What this task involves
Across the whole listing, copy out every line that includes the string "Settings".

○ ○ ○

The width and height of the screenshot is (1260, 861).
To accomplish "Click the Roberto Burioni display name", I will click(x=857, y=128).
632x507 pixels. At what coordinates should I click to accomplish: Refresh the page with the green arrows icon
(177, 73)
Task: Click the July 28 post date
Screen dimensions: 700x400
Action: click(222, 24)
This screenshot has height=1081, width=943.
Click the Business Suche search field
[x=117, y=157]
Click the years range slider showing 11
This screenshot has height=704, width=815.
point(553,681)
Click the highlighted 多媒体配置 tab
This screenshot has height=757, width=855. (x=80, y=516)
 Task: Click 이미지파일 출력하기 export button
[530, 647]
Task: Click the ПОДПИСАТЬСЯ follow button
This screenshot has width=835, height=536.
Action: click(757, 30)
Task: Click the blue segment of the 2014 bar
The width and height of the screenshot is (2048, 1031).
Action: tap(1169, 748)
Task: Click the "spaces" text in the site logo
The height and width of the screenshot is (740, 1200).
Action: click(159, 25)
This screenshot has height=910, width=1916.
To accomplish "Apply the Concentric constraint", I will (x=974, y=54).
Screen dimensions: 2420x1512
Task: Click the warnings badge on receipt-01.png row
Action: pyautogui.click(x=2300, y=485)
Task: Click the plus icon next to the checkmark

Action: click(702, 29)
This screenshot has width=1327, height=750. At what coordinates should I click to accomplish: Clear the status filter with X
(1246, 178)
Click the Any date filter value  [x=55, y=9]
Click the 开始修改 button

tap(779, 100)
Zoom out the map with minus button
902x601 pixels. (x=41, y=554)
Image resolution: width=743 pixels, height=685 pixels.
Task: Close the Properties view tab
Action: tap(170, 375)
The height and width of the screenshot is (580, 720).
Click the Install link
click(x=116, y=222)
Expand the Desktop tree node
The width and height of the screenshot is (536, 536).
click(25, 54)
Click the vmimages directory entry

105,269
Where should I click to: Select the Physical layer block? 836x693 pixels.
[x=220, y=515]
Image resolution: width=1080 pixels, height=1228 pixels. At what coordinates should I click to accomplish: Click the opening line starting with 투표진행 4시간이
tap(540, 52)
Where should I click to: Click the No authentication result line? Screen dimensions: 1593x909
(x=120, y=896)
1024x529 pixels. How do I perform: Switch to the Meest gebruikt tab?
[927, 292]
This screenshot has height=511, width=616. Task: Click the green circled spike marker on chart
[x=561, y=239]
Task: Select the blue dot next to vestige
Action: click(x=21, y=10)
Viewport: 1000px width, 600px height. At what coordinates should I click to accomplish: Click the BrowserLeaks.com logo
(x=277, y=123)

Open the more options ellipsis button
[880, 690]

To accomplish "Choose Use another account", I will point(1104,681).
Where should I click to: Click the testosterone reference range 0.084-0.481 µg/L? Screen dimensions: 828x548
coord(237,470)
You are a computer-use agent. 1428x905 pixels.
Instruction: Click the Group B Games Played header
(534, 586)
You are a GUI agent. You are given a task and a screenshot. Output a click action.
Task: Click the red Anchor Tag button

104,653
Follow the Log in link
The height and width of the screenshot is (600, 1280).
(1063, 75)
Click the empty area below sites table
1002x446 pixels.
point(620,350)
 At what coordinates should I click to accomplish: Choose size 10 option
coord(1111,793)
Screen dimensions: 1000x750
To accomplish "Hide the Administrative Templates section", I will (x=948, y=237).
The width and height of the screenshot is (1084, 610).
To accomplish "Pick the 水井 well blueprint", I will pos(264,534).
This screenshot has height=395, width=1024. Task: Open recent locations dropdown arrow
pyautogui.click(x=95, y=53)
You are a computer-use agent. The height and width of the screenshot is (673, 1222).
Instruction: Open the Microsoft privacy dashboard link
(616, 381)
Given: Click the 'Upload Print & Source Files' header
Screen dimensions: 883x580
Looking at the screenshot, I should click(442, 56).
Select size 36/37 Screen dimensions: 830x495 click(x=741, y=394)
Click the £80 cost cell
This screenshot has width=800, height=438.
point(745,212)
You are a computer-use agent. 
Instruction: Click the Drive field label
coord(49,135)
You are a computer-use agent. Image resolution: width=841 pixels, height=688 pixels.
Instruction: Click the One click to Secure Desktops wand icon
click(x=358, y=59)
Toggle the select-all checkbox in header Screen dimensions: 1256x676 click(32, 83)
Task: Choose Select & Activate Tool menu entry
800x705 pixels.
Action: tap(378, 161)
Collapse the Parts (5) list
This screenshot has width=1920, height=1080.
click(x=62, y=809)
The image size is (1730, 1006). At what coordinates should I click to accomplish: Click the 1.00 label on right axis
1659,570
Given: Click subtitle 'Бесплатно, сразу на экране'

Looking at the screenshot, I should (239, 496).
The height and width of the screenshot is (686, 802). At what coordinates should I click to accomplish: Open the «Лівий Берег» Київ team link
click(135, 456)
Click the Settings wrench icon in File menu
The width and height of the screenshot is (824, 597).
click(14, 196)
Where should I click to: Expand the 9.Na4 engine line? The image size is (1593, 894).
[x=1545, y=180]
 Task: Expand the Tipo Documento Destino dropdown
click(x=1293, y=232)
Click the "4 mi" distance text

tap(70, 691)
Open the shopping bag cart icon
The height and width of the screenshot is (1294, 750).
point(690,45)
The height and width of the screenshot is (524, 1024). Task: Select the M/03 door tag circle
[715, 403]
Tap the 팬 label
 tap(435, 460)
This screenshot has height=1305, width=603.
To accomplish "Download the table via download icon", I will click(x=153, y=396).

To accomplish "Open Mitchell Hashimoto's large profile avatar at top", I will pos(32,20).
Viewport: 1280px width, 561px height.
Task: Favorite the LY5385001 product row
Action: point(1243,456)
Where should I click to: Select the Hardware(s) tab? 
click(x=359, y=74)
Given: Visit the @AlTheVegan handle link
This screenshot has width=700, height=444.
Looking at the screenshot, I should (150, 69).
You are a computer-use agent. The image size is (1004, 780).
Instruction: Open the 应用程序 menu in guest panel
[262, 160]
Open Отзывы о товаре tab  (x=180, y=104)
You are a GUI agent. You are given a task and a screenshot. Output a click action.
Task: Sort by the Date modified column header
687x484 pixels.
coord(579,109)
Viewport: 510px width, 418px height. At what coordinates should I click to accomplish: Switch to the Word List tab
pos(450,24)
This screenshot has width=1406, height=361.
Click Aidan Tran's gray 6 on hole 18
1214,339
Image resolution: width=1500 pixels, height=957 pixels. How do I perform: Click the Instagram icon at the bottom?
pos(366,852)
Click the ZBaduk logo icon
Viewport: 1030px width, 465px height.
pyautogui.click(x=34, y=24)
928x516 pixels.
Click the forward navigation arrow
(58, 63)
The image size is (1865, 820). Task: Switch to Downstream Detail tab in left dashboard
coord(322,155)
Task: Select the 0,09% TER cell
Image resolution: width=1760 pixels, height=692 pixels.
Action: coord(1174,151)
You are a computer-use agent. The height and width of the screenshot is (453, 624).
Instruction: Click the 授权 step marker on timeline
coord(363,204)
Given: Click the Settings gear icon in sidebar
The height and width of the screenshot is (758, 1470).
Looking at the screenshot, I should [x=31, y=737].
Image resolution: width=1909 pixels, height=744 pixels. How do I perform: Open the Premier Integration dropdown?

○ ○ ○

Worked solution
Click the Settings wrench icon in File menu
Given: Click the Settings gear icon in sidebar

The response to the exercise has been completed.